Purpose: The purpose is to convey the author's contention that "(A)ll of the currently available biopsychiatric treatments - drugs, electroshock, and psychosurgery - have their primary or 'therapeutic' effect by impairing or disabling normal brain function, causing iatrogenic helplessness and denial and, more specifically, intoxication anosognosia (medication spellbinding)."
Audience: The intended audience is patients whose serious psychiatric problems the author treats with understanding "the life story of each individual - his or her personal biography - in all its subtle complexity. Often, I involve loved ones and family to help them understand each other. On this basis of genuine understanding, instead of cookie-cutter diagnoses, I am far more able to help individuals lead more satisfying, successful lives." Unfortunately, this treatment recommendation gives false hope to patients and their families that "genuine understanding" is sufficient in itself to treat serious mental illness.
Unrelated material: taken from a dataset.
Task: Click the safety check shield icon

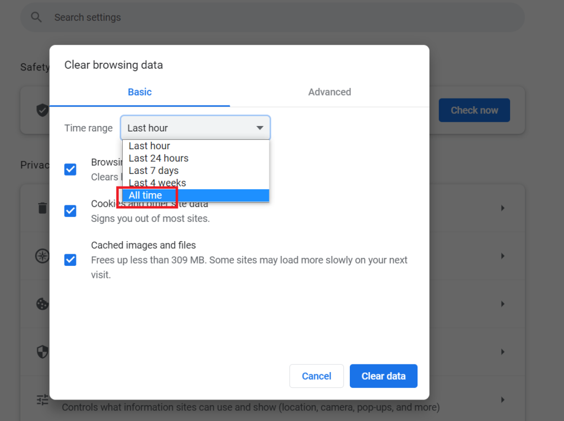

The author's apparent dualism blinds him to the notion that if indeed "genuine understanding" was in some way therapeutic, he has changed that individual's brain structure and brain function and his brain manipulation has no more intrinsic moral worth than any other treatment, be it mental or physical. His treatment paradigm is also subject to the same criticism that he applies to drugs and ECT. For, if a patient's outcome is dependent upon the author's "genuine understanding" technique, doesn't that suggest to patients that they are helpless, dependent and will become addicted to his (Dr. Breggin's) expertise in eliciting this "genuine understanding?"
Features: The 16 chapters cover the so-called "brain-disabling" effects of psychiatric drugs such as neuroleptics, antidepressants, lithium, stimulants, anti-anxiety agents. The chapter covering ECT deserves special mention since it highlights the Sackeim et al. study (Neuropsychopharmacology. 2007 Jan;32(1):244-54) of the cognitive effects of electroconvulsive therapy in community settings and states that the study "provides proof that ECT causes brain damage." First, the study is on cognitive outcome, not a pathological study of the participants' brains. More importantly, the author does not mention that there are major research methodological flaws in the study, including lack of random assignment to treatment (ECT vs. antidepressants vs. placebo), lack of a control group of patients matched on all variables but treatment, and lack of raters and research participants blind to which treatment they received. He does not tell readers that without these essential experimental ingredients, there are serious doubts about the validity of the study and that the variability in outcome of the (cognitive status) participants has anything to do with the treatment (ECT).
Assessment: I find little of redeeming value in this book. All treatments and interventions, including his "genuine understanding," have their benefits and risks, including the risks and benefits of providing ineffective or no treatment. The few important and valid points Dr. Breggin does make are eclipsed by the same reasoning flaws he levels at mainstream psychiatry.